* Brief:
Write out the lines below word for word, from the first one through the line containing "comment-text: Mejórate mi bella! Muchas buenas vibras is", including both. Leave the pictures out.
/---
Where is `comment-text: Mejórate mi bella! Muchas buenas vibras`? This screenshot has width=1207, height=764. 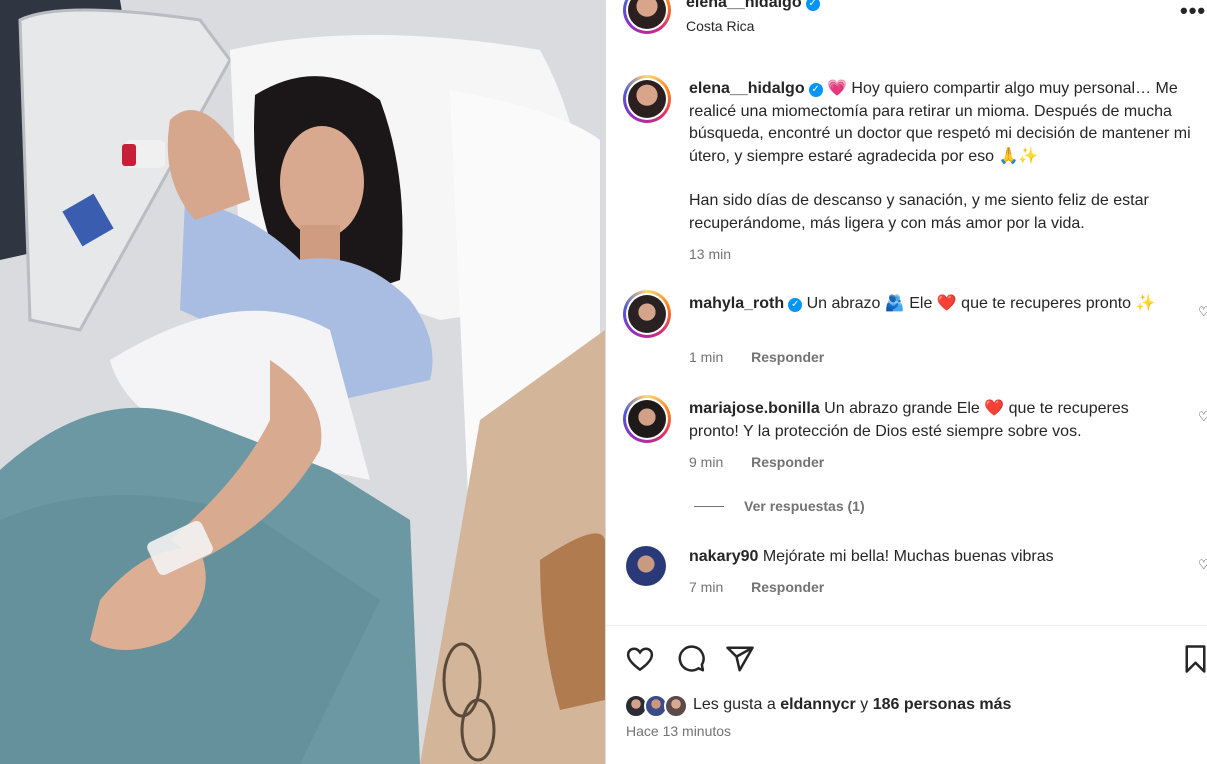
comment-text: Mejórate mi bella! Muchas buenas vibras is located at coordinates (908, 556).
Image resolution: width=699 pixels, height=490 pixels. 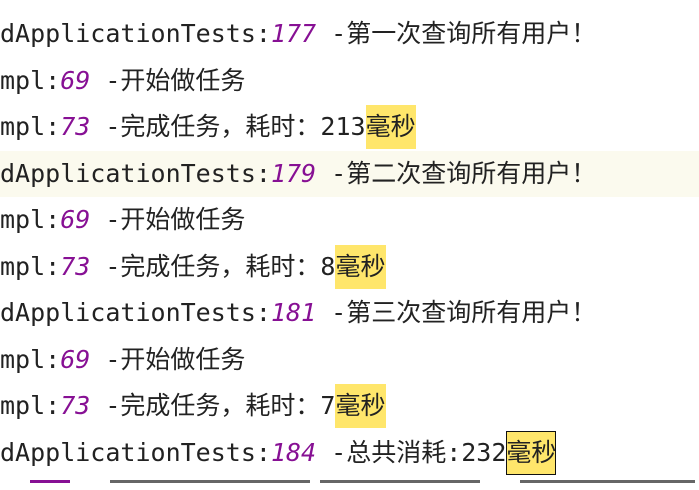 What do you see at coordinates (294, 312) in the screenshot?
I see `log-line-number: 181` at bounding box center [294, 312].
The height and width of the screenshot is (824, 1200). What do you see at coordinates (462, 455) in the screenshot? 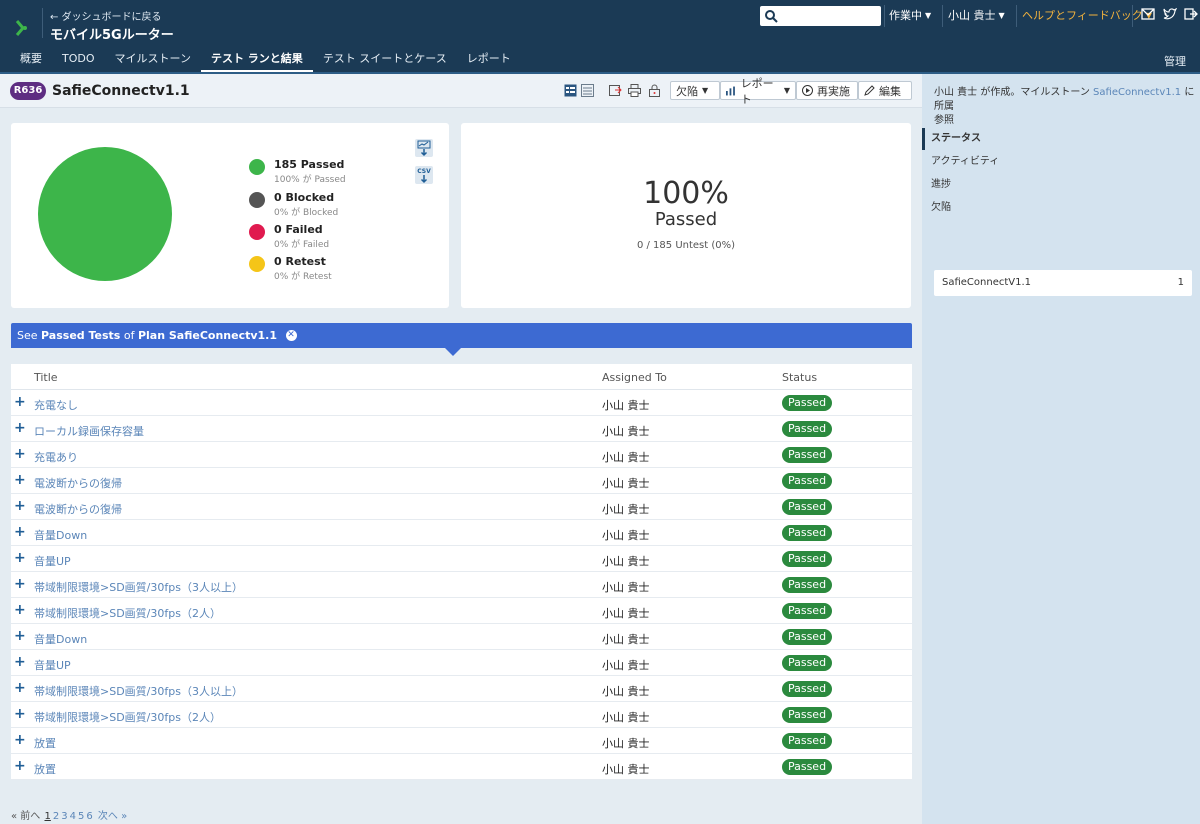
\---
* Response to the task:
Where is `comment-text: Mejórate mi bella! Muchas buenas vibras`? This screenshot has width=1207, height=764. 
comment-text: Mejórate mi bella! Muchas buenas vibras is located at coordinates (908, 556).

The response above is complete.